Although the circumstances surrounding the baby’s death remain unclear, the couple were charged Monday with felony murder and first-degree child abuse after their nearly 10-month-old daughter, Mary, was found dead in her crib from malnutrition and dehydration, according to court records cited by NBC affiliate WOOD.
The parents, both age 27, told police that they had known for at least a month that their daughter seemed underweight, and Fusari acknowledged that they declined to seek help “for fear of having her children removed by Child Protective Services, lack of faith and trust in the medical services and religious reasons,” according to an arrest warrant affidavit obtained by the station.
The sheriff’s office and prosecutor’s office did not immediately respond to requests for comment Wednesday from The Washington Post.
It’s unclear whether the parents have an attorney.
Deputies from the Kent County Sheriff’s Office responded Thursday to the family’s home outside Grand Rapids, Mich., after the father called 911 to report that his child was not breathing, according to a media release.
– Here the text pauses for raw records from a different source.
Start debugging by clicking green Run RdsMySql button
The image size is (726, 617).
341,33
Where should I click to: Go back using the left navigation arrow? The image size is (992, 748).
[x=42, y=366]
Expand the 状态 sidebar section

A deputy noted that the infant’s “eyes and cheeks were sunken into her head,” that she was not breathing and that she was “cold to the touch,” according to the arrest warrant affidavit. She was pronounced dead at the scene, authorities said.
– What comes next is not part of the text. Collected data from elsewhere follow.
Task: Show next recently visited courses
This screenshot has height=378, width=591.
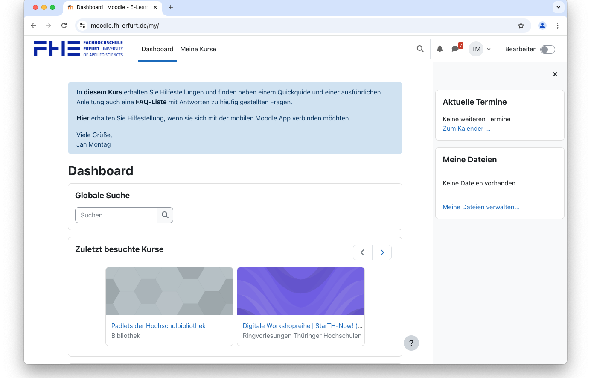Action: click(x=382, y=252)
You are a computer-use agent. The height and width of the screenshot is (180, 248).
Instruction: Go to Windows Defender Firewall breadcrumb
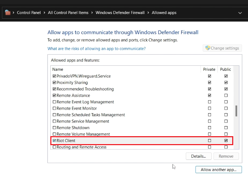[x=120, y=13]
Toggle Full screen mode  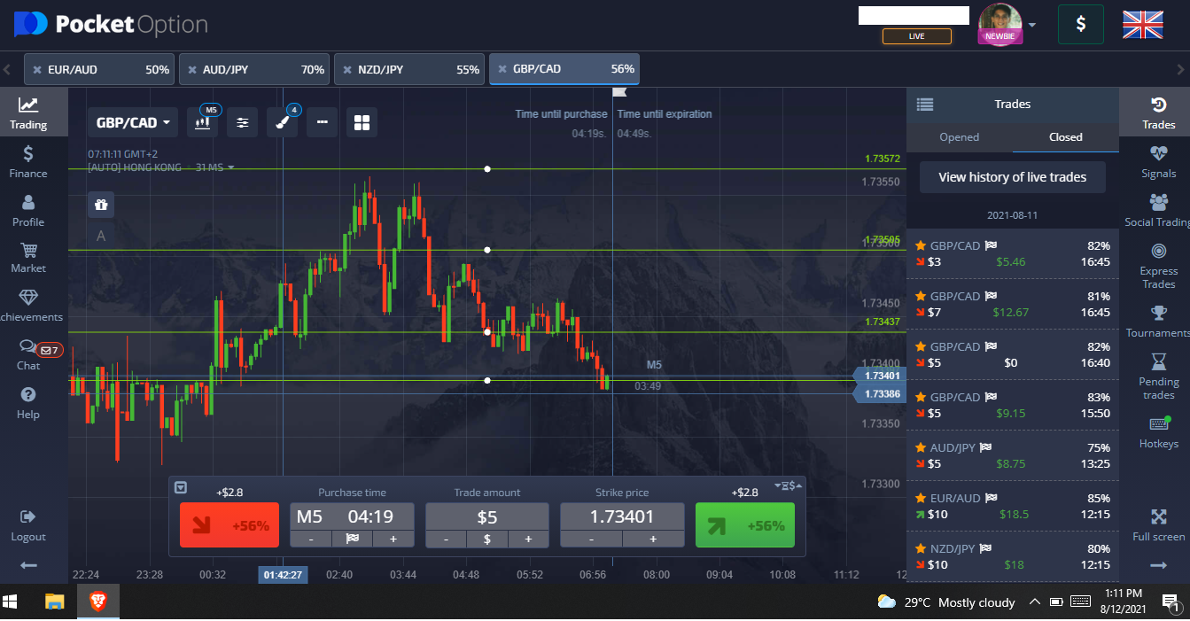(1158, 524)
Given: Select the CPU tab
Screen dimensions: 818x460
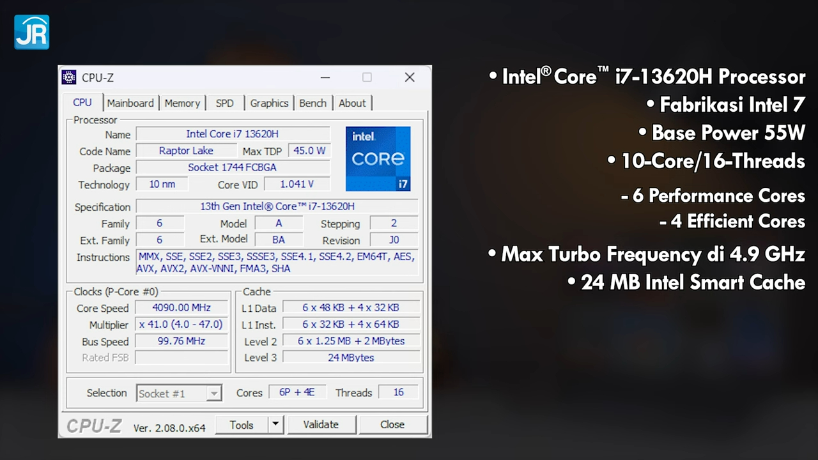Looking at the screenshot, I should (x=82, y=102).
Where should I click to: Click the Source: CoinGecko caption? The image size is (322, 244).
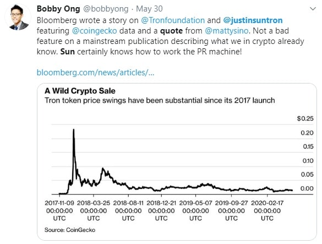click(x=70, y=230)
Welch apparently wrote on Facebook that same day that he was “shattered” and “just numb inside.”
Police have not publicly confirmed that the Facebook page belongs to Welch, but local media have reported that it is his.
The medical examiner ruled the infant’s death a homicide, according to the court documents, and Welch and Fusari were arrested and charged in connection with her death.
During their arraignment, according to the Detroit Free Press, Fusari appeared to be clutching her husband’s arm. As the charges were announced, Fusari wept and Welch sat with his mouth open.
There have been similar cases over the years in which parents have refused to seek medical treatment for their dying children on religious grounds, instead opting to pray for their healing. In fact, there were so many such cases in Oregon that lawmakers did away with laws protecting parents in those situations, according to Religion News Service.
In a Facebook video titled “Vaccinations/health/medical industry,” Welch criticized the health-care industry.
“I’m not opposed to medicine or doctors,” he said. “I’m opposed to bad medicine and doctors that are just, well, aren’t really doctors — they’re priesthoods of the medical cult. They have a certificate from some training camp somewhere that says they got this test score, but that doesn’t mean they know about the human body and stuff like that.”
He explained that he thinks doctors would have to believe in creationism to be able to successfully treat patients.
Welch and Fusari are being held without bond. The couple are due back in court Aug. 20.